# Attention Colorado Smokers



## bcfishman (May 1, 2010)

I live in FL but have a friend who I turned onto smoking a couple years ago, who moved to Colorado Springs. He had some wood that he took with him but that supply has run dry. He's trying to find some wood but says everything seems to be pine.

Please help... If anyone in the Colorado Springs area has a source for hardwood or wouldnt mind donating some to one of my buddies, it would be much appreciated. I know if there's a place to find help, this is it.

Thanks guys.


----------



## rgacat (May 1, 2010)

I have a friend going to the springs in a couple of weeks I'll send him some oak, mesq and hickory logs. I cut all my own chunks out of firewood we get for the fire place. PM me how to get in touch with him.


----------



## grizandizz (May 1, 2010)

Have him shoot me a PM and I'll give him the number of my new supplier in south Denver.
Last week I bought hickory, pecan, cherry, apple and maple.
Very reasonable price!
Would be less than an hour drive from the springs.


----------



## westsmoke (May 1, 2010)

He can also talk to some cabinet shops. There is always scrap wood that gets thrown away. Its free and usually a good variety.


----------



## grizandizz (May 4, 2010)

This is only a half hour away and fairly priced.

*Wood - Firewood for smoking - $6 (Parker)*

Date: 2010-05-03, 11:33AM MDT
Reply to: [email protected] [Errors when replying to ads?]



Wood for smoking. Offcuts from woodworking. All clean wood - no finishing, paint, etc. Sold by the box, around 25 - 32 lbs/box. Hickory, Cherry, Maple, Alder. I can cut larger or smaller size pieces. Also Apple and Pear in logs or cut up, $0.25/lb. 

Great for smoking, smoker, BBQ, Barbeque, Weber, firewood! 

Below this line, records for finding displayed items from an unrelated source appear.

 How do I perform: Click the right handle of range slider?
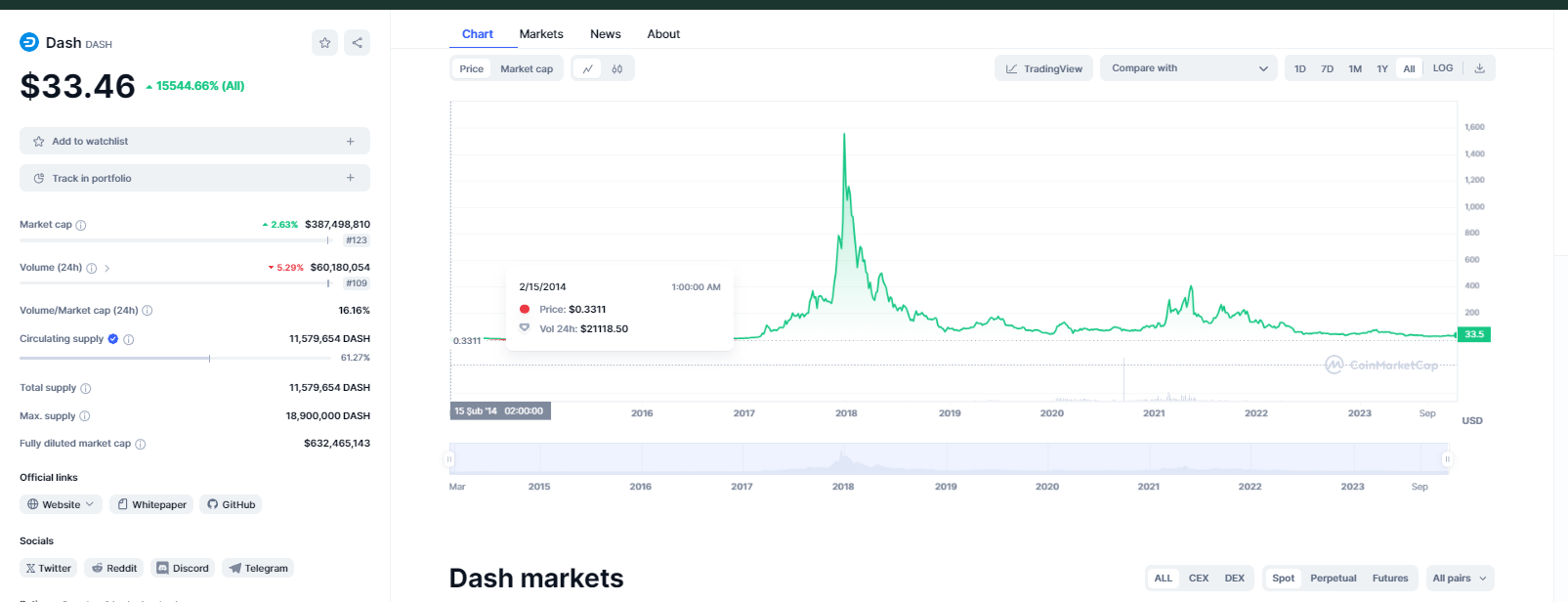click(1447, 459)
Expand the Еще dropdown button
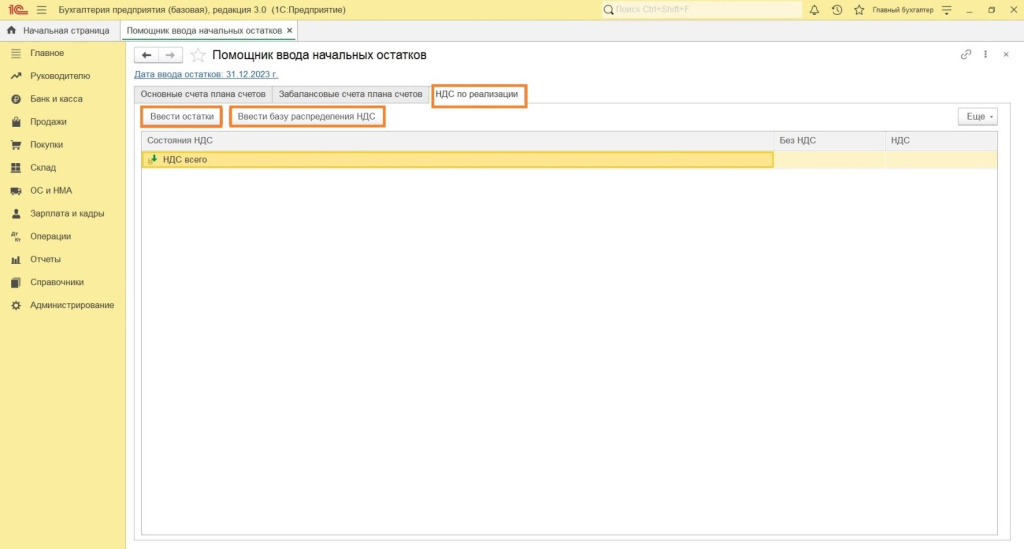The width and height of the screenshot is (1024, 549). click(x=977, y=117)
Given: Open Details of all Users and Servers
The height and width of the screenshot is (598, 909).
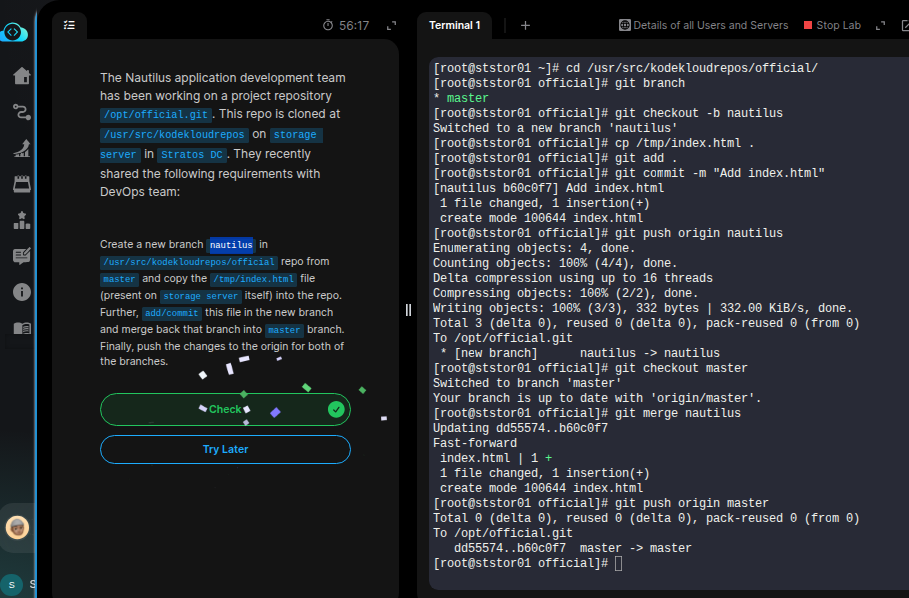Looking at the screenshot, I should pos(703,25).
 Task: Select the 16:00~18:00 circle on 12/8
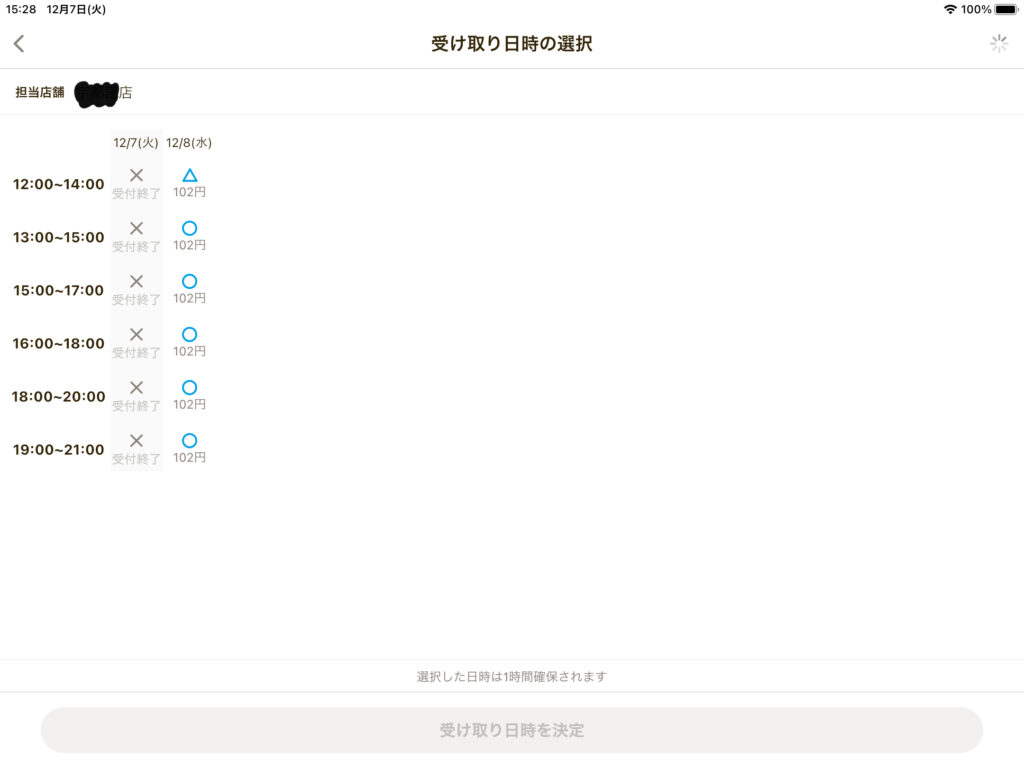point(189,334)
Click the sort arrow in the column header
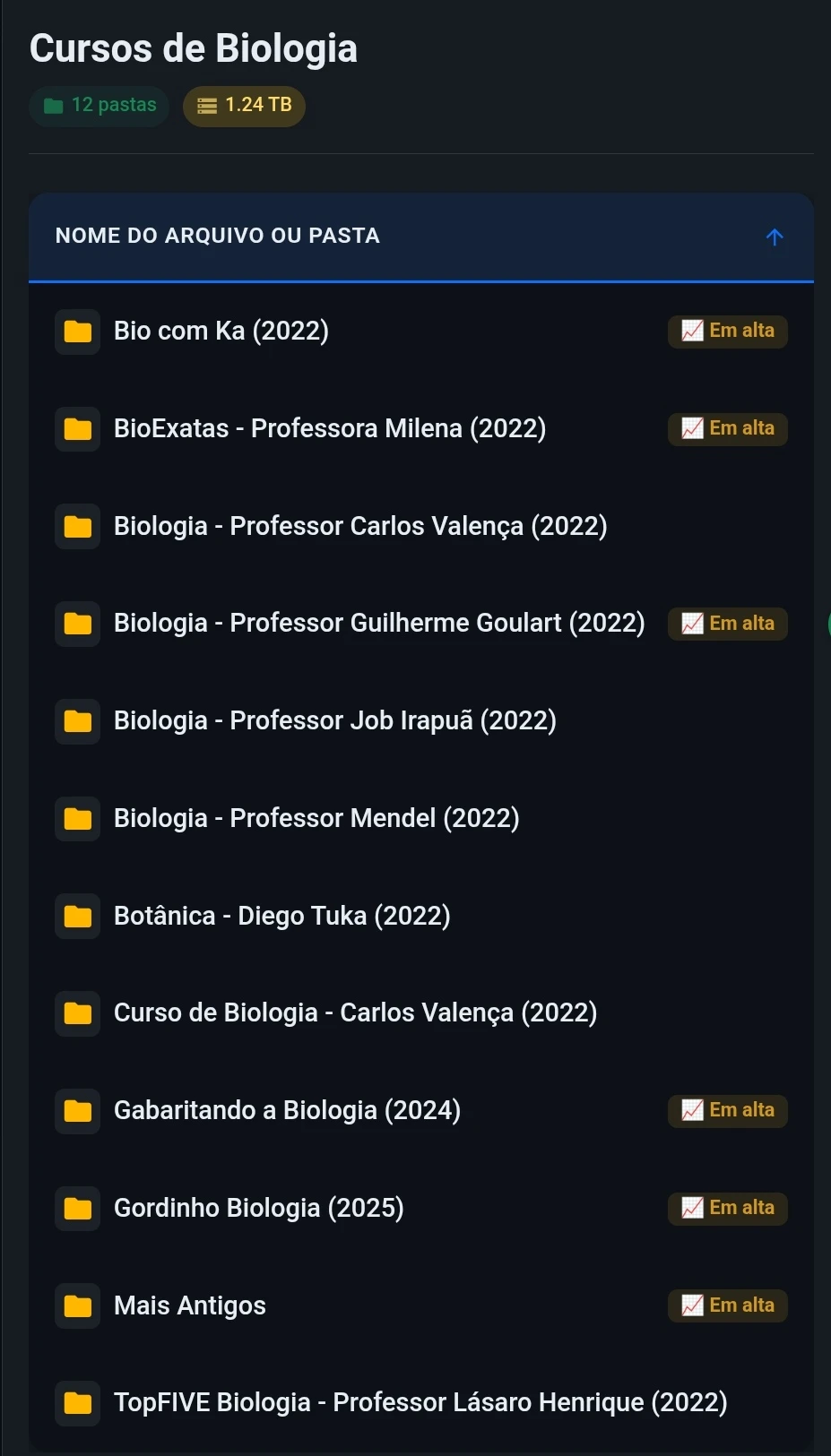The height and width of the screenshot is (1456, 831). (x=775, y=237)
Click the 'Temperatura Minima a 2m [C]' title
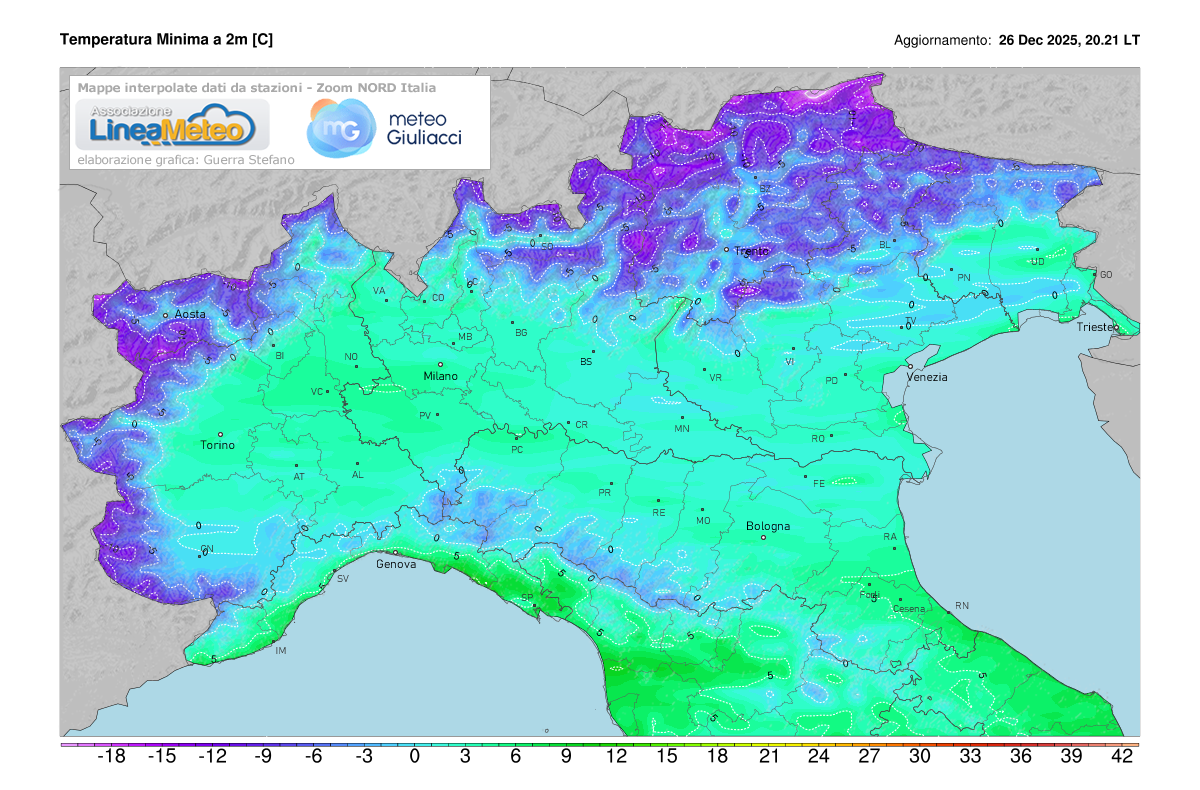 tap(166, 40)
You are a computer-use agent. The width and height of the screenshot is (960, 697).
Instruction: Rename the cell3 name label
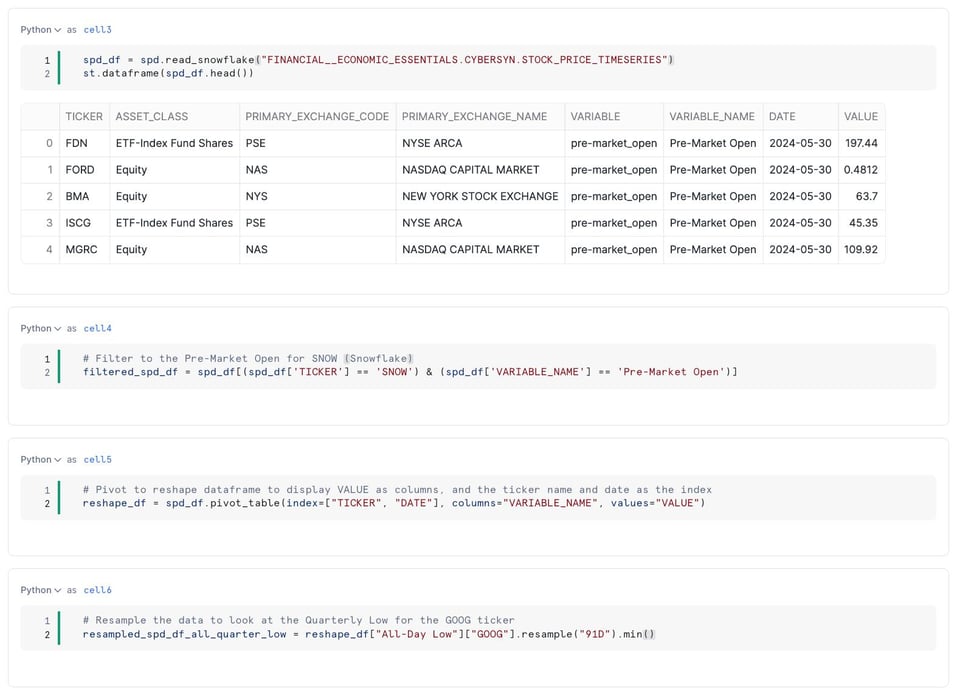coord(97,29)
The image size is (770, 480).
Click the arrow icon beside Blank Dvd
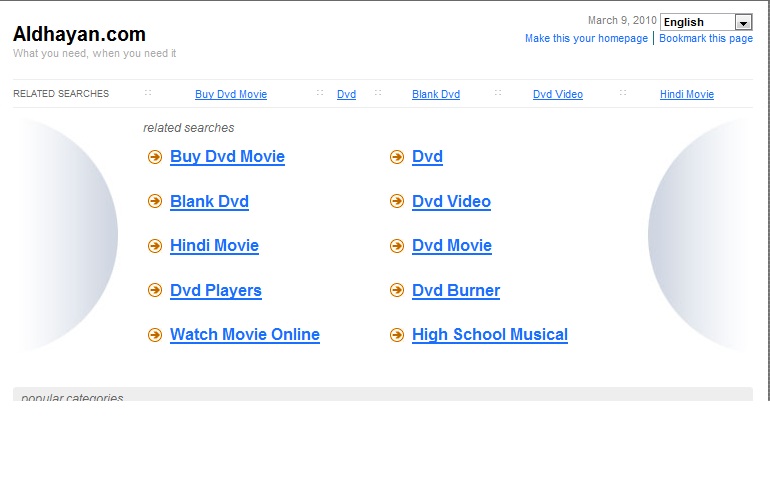coord(155,201)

Reply to add for more info. 

Thanks! 
Mike


----------



## nwdave (Jun 9, 2010)

Hey, thanks for this lead.  Do you have any other possible leads.  My adult children live in Parker and the son-in-law is apparently having some difficulty finding wood.  I gave him a Bandera a couple of years ago and he's trying to improve his skills to take on the old man (me).


----------



## dnvrdv (Jun 12, 2010)

Son in law is currently smoking with said wood. Got to get ready for the in laws in August!  Got almost 100 pounds of wood for 24 bucks, and Alder is impossible to find here. Looks like great stuff.  Scraps from a wood worker, makes furniture and such.  Anyone in south Denver metro looking for hickory, or cherry, he still has a bunch left, and seems like a nice guy.  Keeping is # and email for sure.


----------



## bbally (Jun 13, 2010)

If they are looking for a short get away they might consider the Colorado Gathering.

http://www.smokingmeatforums.com/forum/thread/90315/colorado-gathering/20#post_504883


----------



## nwdave (Jun 13, 2010)

bbally said:


> If they are looking for a short get away they might consider the Colorado Gathering.
> 
> http://www.smokingmeatforums.com/forum/thread/90315/colorado-gathering/20#post_504883


Whoops, I'm the "in-Laws" mentioned above.  I did consider the Colorado Gathering but I have another "group" gathering going on up in Idaho during the same time frame.  I think I just lost the edge since SIL is now on this site.  Goin' to be some good smokes in Parker this August.


----------